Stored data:
•••••

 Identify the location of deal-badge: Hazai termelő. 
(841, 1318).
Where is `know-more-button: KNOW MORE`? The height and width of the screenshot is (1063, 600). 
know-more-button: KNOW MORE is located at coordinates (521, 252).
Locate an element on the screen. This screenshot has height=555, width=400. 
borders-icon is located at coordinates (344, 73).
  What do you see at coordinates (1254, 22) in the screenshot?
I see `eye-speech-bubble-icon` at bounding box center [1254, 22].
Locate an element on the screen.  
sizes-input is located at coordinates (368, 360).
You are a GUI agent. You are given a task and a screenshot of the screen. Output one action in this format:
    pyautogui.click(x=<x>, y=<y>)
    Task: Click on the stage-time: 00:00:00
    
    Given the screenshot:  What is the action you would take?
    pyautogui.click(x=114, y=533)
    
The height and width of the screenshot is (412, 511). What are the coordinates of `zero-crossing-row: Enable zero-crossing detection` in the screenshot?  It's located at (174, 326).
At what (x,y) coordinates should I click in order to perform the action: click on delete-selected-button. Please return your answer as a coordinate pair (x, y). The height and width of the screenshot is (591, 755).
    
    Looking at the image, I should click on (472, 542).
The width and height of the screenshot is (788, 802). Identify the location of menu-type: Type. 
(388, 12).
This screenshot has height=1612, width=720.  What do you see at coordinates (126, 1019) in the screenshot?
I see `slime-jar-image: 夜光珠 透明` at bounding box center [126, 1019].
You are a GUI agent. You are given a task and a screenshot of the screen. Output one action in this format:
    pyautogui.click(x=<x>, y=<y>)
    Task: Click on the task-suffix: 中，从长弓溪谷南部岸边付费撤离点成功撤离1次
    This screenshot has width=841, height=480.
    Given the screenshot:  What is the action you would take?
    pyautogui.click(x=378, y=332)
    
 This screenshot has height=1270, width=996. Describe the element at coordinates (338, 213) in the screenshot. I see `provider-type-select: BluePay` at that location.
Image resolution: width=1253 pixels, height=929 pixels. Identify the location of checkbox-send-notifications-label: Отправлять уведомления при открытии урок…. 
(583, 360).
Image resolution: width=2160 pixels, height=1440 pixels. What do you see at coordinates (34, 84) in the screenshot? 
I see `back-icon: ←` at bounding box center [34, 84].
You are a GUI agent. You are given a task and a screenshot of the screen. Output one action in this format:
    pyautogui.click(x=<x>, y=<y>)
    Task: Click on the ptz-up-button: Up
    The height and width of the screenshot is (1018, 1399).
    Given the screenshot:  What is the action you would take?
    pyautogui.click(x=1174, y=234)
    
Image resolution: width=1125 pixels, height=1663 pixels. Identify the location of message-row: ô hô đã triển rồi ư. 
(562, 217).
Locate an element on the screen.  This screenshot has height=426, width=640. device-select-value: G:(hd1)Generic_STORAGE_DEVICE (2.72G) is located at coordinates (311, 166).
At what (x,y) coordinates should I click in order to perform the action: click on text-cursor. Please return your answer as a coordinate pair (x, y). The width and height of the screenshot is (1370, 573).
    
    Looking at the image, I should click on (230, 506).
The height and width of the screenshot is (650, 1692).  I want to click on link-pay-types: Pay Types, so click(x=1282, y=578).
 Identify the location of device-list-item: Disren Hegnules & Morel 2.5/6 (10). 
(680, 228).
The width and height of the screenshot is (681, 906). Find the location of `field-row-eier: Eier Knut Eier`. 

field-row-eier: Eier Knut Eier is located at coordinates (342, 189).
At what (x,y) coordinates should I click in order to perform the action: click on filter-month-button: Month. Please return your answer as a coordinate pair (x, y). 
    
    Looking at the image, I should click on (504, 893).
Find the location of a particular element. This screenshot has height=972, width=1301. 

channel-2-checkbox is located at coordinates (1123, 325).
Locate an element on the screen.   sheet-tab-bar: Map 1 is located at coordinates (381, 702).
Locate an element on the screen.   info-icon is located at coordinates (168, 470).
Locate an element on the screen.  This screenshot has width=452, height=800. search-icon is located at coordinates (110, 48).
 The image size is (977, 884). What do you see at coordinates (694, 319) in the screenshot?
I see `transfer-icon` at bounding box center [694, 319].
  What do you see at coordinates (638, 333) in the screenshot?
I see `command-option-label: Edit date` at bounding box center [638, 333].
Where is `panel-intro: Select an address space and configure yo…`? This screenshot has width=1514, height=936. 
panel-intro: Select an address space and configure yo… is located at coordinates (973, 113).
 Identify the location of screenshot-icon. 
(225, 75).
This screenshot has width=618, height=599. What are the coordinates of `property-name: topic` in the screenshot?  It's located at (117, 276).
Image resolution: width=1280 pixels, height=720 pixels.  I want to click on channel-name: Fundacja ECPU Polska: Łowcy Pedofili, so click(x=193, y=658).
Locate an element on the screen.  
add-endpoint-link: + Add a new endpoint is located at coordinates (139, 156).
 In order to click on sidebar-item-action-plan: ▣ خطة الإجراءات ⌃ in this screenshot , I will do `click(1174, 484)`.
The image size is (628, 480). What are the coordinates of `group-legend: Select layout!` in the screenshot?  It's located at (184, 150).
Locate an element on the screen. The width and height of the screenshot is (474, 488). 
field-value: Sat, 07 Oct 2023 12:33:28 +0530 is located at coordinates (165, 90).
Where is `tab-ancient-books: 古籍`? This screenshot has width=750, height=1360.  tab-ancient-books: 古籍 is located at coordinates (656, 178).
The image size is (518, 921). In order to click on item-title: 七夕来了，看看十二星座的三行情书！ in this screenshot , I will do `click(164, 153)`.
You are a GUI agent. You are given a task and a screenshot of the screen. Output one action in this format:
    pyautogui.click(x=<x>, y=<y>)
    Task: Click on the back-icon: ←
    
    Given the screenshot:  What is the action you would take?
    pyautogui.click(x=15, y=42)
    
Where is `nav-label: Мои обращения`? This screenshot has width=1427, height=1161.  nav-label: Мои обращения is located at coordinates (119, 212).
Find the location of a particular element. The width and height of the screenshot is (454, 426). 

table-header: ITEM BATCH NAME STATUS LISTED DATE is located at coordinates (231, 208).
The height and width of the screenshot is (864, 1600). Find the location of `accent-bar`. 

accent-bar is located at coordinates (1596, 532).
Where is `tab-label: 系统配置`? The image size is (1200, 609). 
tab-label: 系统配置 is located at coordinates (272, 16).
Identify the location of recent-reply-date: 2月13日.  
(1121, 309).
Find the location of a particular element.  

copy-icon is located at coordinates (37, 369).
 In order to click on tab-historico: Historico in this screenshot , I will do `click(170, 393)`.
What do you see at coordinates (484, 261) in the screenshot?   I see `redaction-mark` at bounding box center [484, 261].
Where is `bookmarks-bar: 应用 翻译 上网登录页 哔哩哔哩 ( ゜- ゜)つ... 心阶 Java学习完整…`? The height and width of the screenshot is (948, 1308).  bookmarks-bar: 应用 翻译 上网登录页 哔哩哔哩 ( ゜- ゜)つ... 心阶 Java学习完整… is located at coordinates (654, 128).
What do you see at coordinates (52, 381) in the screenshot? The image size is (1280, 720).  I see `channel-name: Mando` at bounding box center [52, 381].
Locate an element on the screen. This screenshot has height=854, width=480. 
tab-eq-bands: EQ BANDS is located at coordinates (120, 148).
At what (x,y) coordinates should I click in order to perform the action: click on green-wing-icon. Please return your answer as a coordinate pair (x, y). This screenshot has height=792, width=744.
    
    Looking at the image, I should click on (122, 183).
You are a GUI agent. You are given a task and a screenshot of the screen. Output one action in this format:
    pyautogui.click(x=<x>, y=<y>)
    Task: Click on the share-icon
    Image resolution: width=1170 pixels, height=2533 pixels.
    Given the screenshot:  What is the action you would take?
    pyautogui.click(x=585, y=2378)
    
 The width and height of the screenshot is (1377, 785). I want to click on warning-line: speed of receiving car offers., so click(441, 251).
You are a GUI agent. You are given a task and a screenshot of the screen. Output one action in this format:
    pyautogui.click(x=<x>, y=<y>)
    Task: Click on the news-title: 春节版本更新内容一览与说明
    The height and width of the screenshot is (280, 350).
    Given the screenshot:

•••••

(Problem statement)
In the records from the line that has "Find the location of a particular element. This" through the line that has "Image resolution: width=1280", swap "Locate an element" for "Find an element" and leave everything else unchanged. Which lines do you get?

(Exercise solution)
Find the location of a particular element. This screenshot has height=972, width=1301. 

channel-2-checkbox is located at coordinates (1123, 325).
Find an element on the screen.   sheet-tab-bar: Map 1 is located at coordinates (381, 702).
Find an element on the screen.   info-icon is located at coordinates (168, 470).
Find an element on the screen.  This screenshot has width=452, height=800. search-icon is located at coordinates (110, 48).
 The image size is (977, 884). What do you see at coordinates (694, 319) in the screenshot?
I see `transfer-icon` at bounding box center [694, 319].
  What do you see at coordinates (638, 333) in the screenshot?
I see `command-option-label: Edit date` at bounding box center [638, 333].
Where is `panel-intro: Select an address space and configure yo…`? This screenshot has width=1514, height=936. 
panel-intro: Select an address space and configure yo… is located at coordinates (973, 113).
 Identify the location of screenshot-icon. 
(225, 75).
This screenshot has width=618, height=599. What are the coordinates of `property-name: topic` in the screenshot?  It's located at (117, 276).
Image resolution: width=1280 pixels, height=720 pixels.  I want to click on channel-name: Fundacja ECPU Polska: Łowcy Pedofili, so click(x=193, y=658).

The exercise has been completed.